Pas d'école nouvelle sans savoir être
Le Club de Budapest a organisé le vendredi 30 novembre 2012 une journée très riche consacrée au thème suivant : "de quelle éducation avons-nous besoin pour co-évoluer et changer de paradigme "? Cette rencontre a en fait surtout porté sur la façon de rénover nos systèmes scolaires qui ont du mal à répondre aux besoins profonds des enfants et qui donc sont générateurs de souffrance pour ceux-ci, mais aussi pour leurs enseignants et leurs parents. Le modèle éducatif actuel, remis en question dans son contenu, dans sa pédagogie et dans son organisation, semble de plus en plus inadapté pour faire face aux mutation que l'humanité doit conduire dans la durée.
De nombreuses pistes de travail ont été proposées grâce à divers témoignages et à l'analyse de diverses initiatives.Caroline Sost, fondatrice d'une école primaire à Paris (Living school) a prouvé l'importance que revêtait le savoir être d'enseignants authentiques, source de confiance et d'ouverture ; ceci concerne aussi les parents qui peuvent être accompagnés dans leur réflexion sur leur propre savoir-être. Un ancien élève de Bokwood Park School a apporté sa vision de ce collège anglais international où il est devenu professeur ; on y apprend la totalité de la vie en prenant en compte la totalité de l'être humain. Philippe Nicolas a montré qu'il était possible d'innover dans une classe du primaire de notre rigide institution de l'Éducation nationale, en particulier en faisant le lien avec la nature. Claire Hebert-Suffrin a présenté la façon dont les réseaux d'échanges réciproques de savoirs (et d'ignorances) contribuait à développer les reconnaissances et les coopérations. François Taddei a posé la question de l'enfant chercheur, participant ainsi aux nouveaux modes de co-construction du savoir.
De nombreux propos introduisaient à une vision de paix et de joie à faire émerger dans tous nos processus éducatifs. Parlant « des clés du bonheur d'éduquer », Denis Marquet a plaidé pour une culture de la paix ; celle-ci est d'abord liée à notre capacité de nous émerveiller face à l'être unique qu'est chaque enfant, ce qu'a illustré un petit film tourné dans une classe de début du primaire à Toronto suivant l'évolution d'un bébé. Roswitha Lanquetin a présenté l'approche d'une paix avec soi, avec les autres et avec le monde, expérimenté au Brésil par Unipaz. Marine Quenin, initiatrice d'une approche des religions pour les 8-11 ans, a montré la façon dont elle essayait de susciter une curiosité bienveillante sur ce que les autres croyaient.

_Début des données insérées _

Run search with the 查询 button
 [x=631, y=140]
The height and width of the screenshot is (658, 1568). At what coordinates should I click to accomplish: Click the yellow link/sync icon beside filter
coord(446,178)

Antonella Verdiani s'est référé à divers exemples d'initiatives éducatives innovantes qu'elle a présentées dans son récent livre paru chez Actes Sud, intitulé « ces écoles qui rendent nos enfants heureux ». Patrick Viveret a plaidé pour la joie profonde du partage dans nos voyages en humanité.
Cette journée permettrait aussi de réfléchir à la dimension universelle de l'éducation. Le club de Budapest promouvait la dimension de reliance entre acteurs éducatifs et avec le monde vivant ainsi que sur celle de co-évolution harmonieuse et pacifique entre les êtres humains ; Pascal Picq renforçait cette vision en plaidant pour que chaque culture contribue à l'évolution de l'humanité. Une intervenante, s'appuyant sur une récente soirée conduite avec des jeunes à Londres, montrait l'importance de s'appuyer sur l'empathie et la compassion dans les démarches éducatives ; tous semblables et tous différents, nous nous posons la question du comment continuer à vivre ensemble sur cette planète.
Les apports de cette journée, rejoignant les ambitions du Pacte civique d'articuler transformation personnelle, collective et sociétale et de développer notre créativité, nous invitaient tous à participer à la refondation urgente de nos écoles en développant notre être authentique et notre rapport à l'autre sans préjugé.